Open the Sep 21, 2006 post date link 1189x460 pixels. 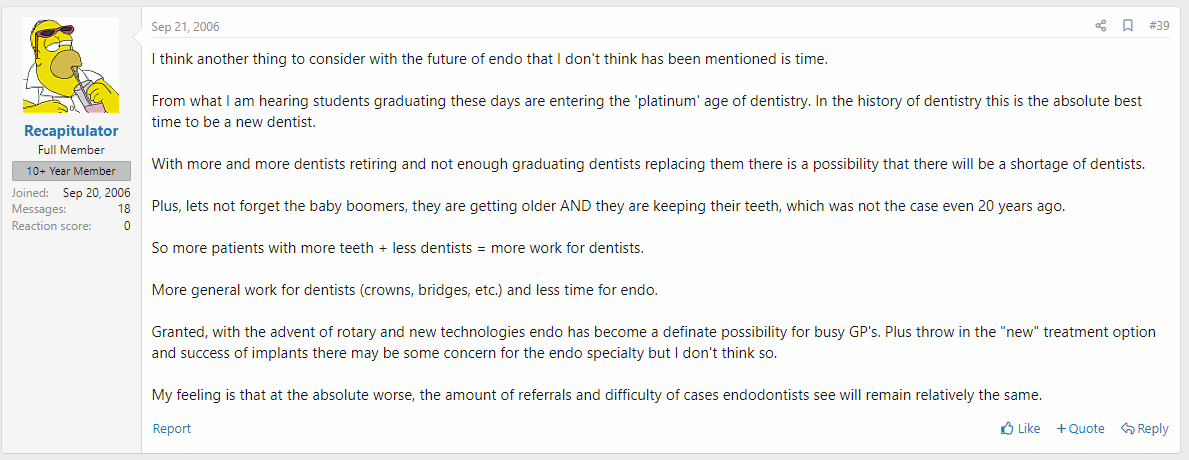pyautogui.click(x=186, y=26)
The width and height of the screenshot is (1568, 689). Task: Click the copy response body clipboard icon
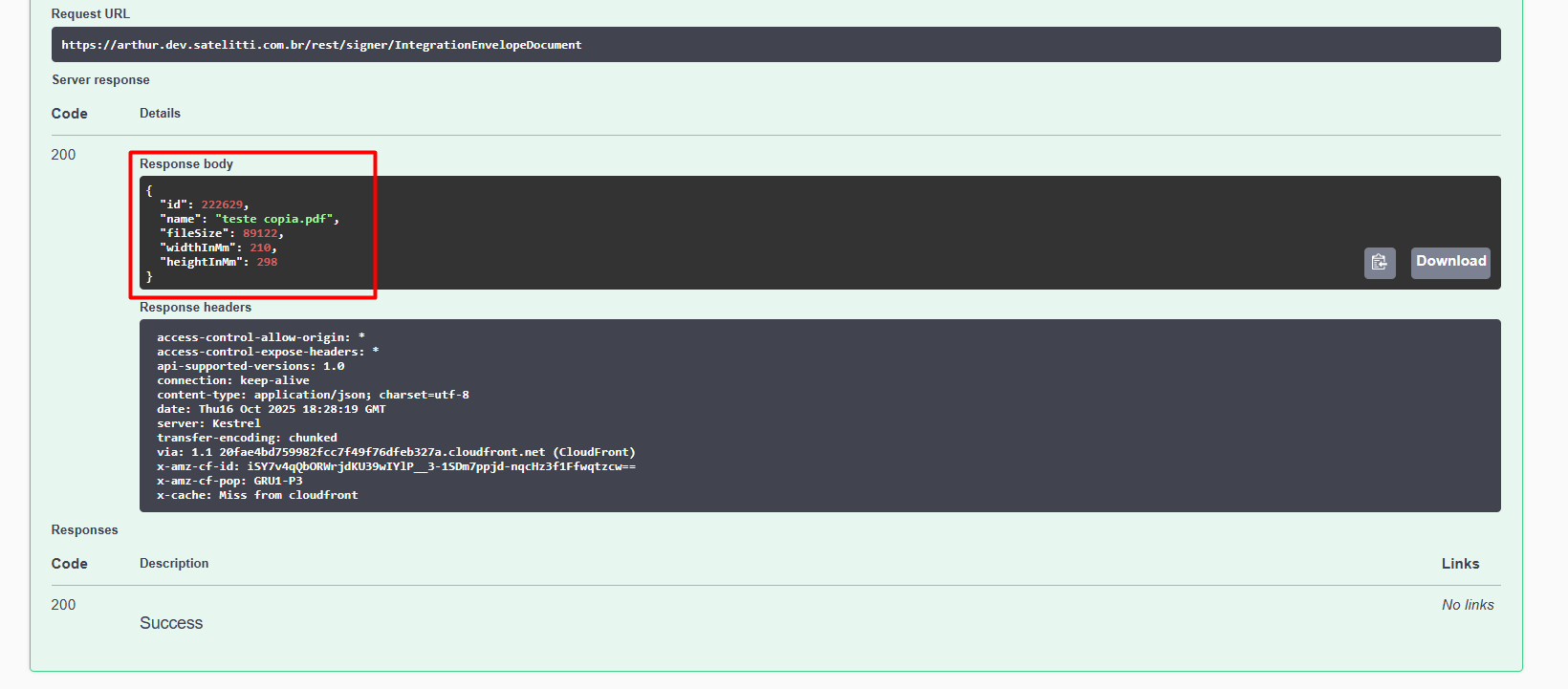pos(1379,263)
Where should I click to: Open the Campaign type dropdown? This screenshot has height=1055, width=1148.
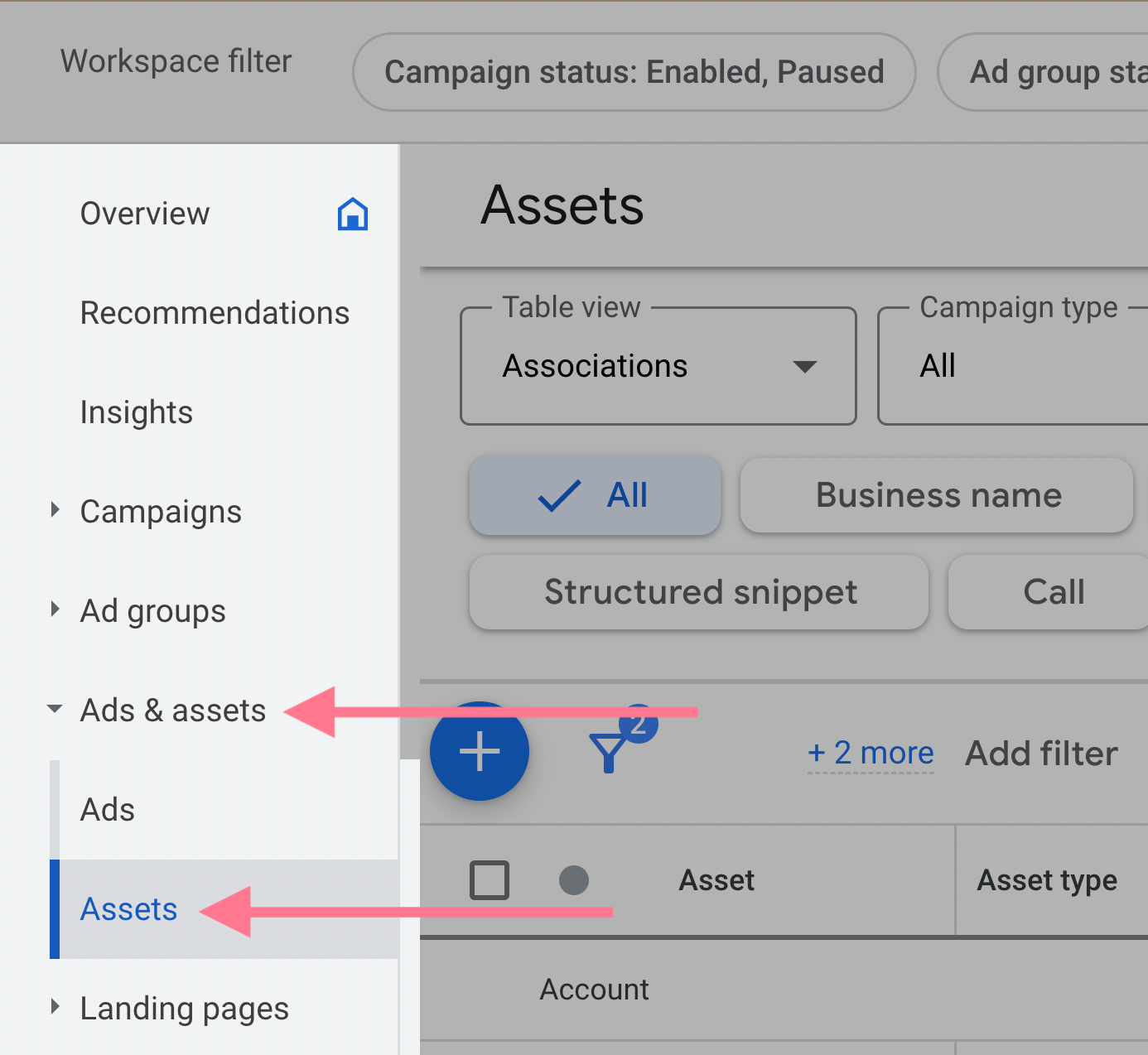coord(1011,366)
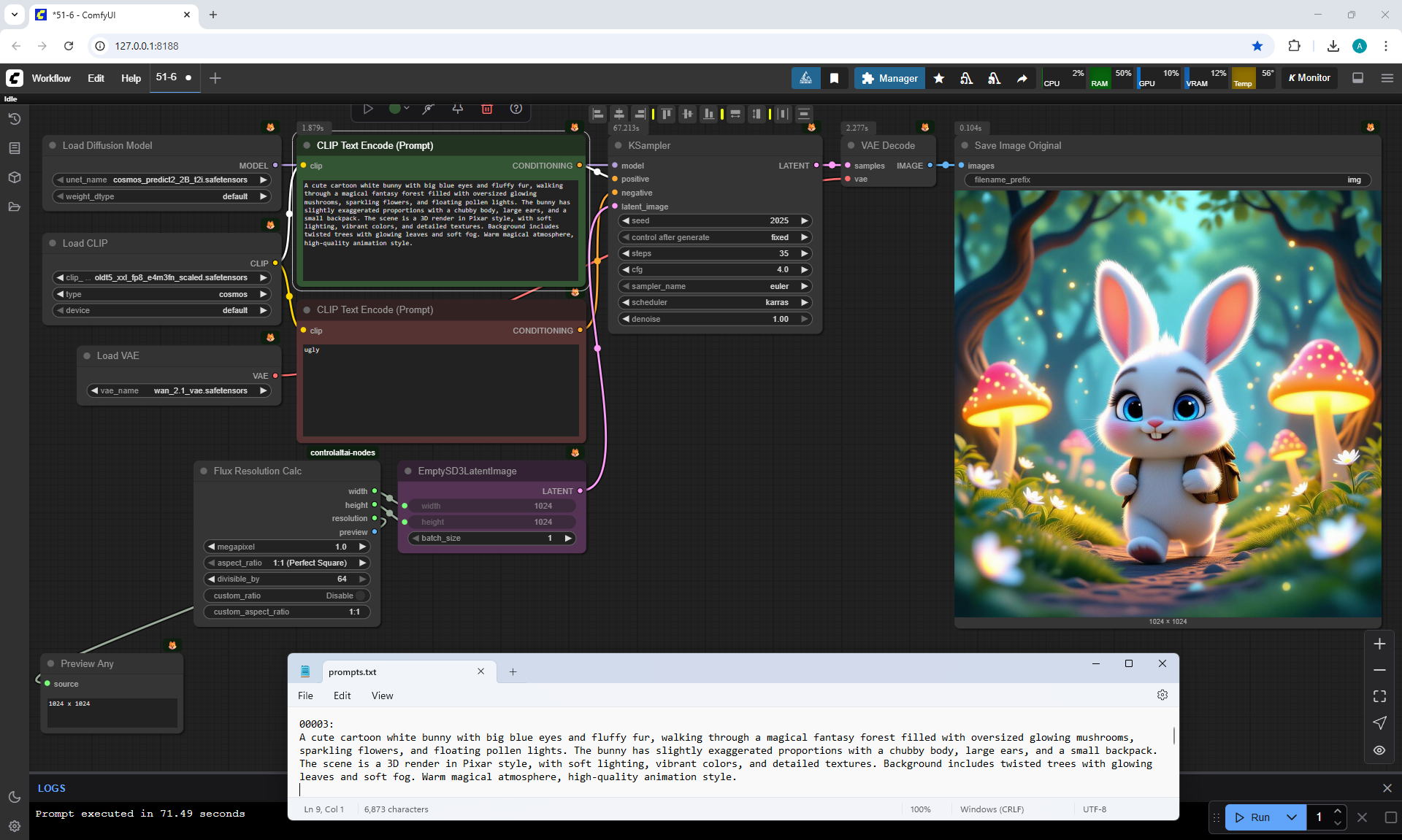Open the Workflow menu
This screenshot has height=840, width=1402.
51,78
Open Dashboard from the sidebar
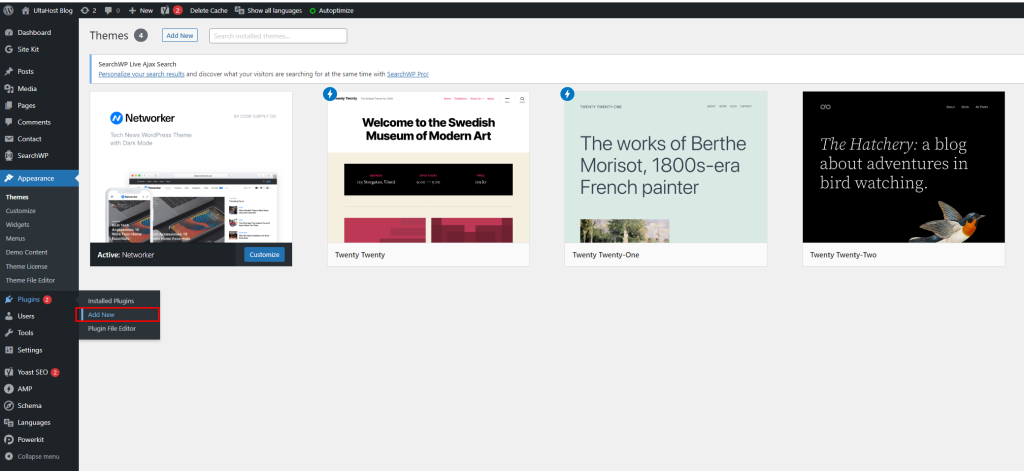This screenshot has width=1024, height=471. [33, 33]
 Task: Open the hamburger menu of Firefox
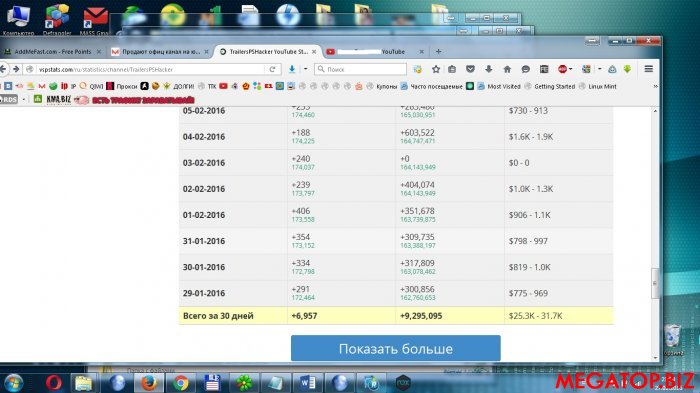click(649, 69)

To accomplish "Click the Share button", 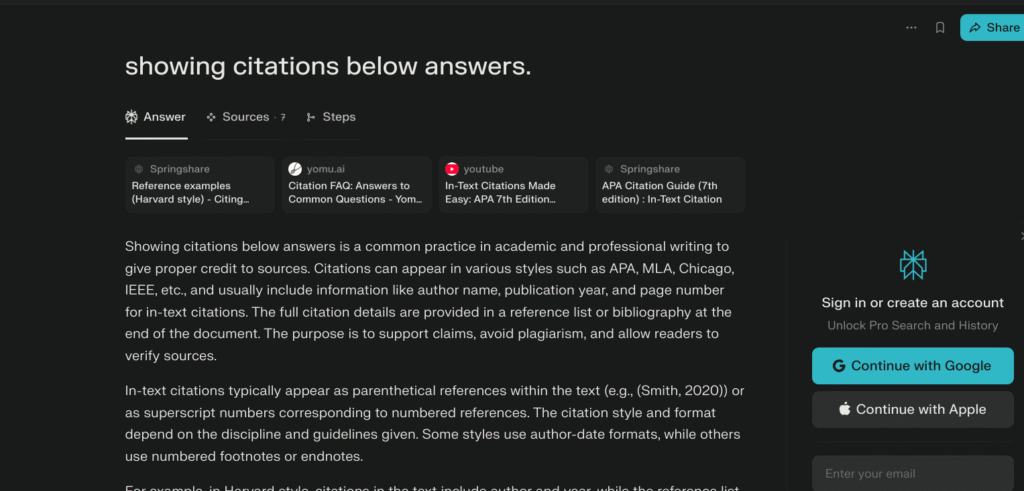I will pos(991,28).
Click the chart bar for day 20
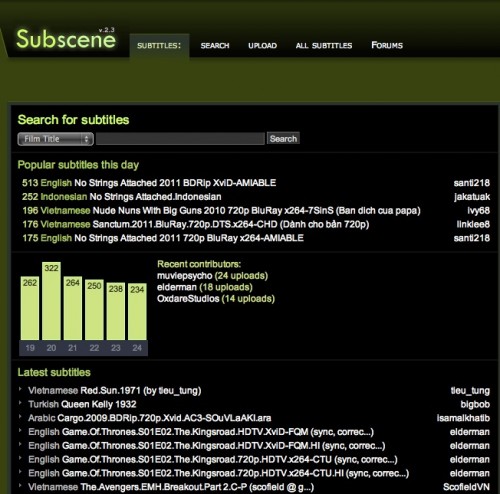Screen dimensions: 500x494 51,301

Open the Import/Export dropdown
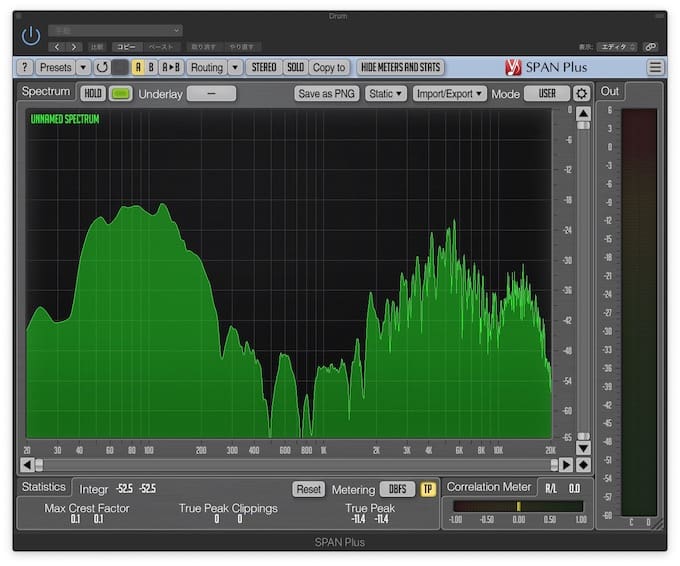pos(449,93)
──────────────────────────────
**Problem requirements**. Edit the lines starting with the one that contains "Click the chart bar for day 20" and going on through the end of the records, replacing "dropdown" with "menu" and leaving everything else unchanged. Give only those lines, without the pictures.

**Output of the task**.
Click the chart bar for day 20
Screen dimensions: 500x494 51,301

Open the Import/Export menu
pos(449,93)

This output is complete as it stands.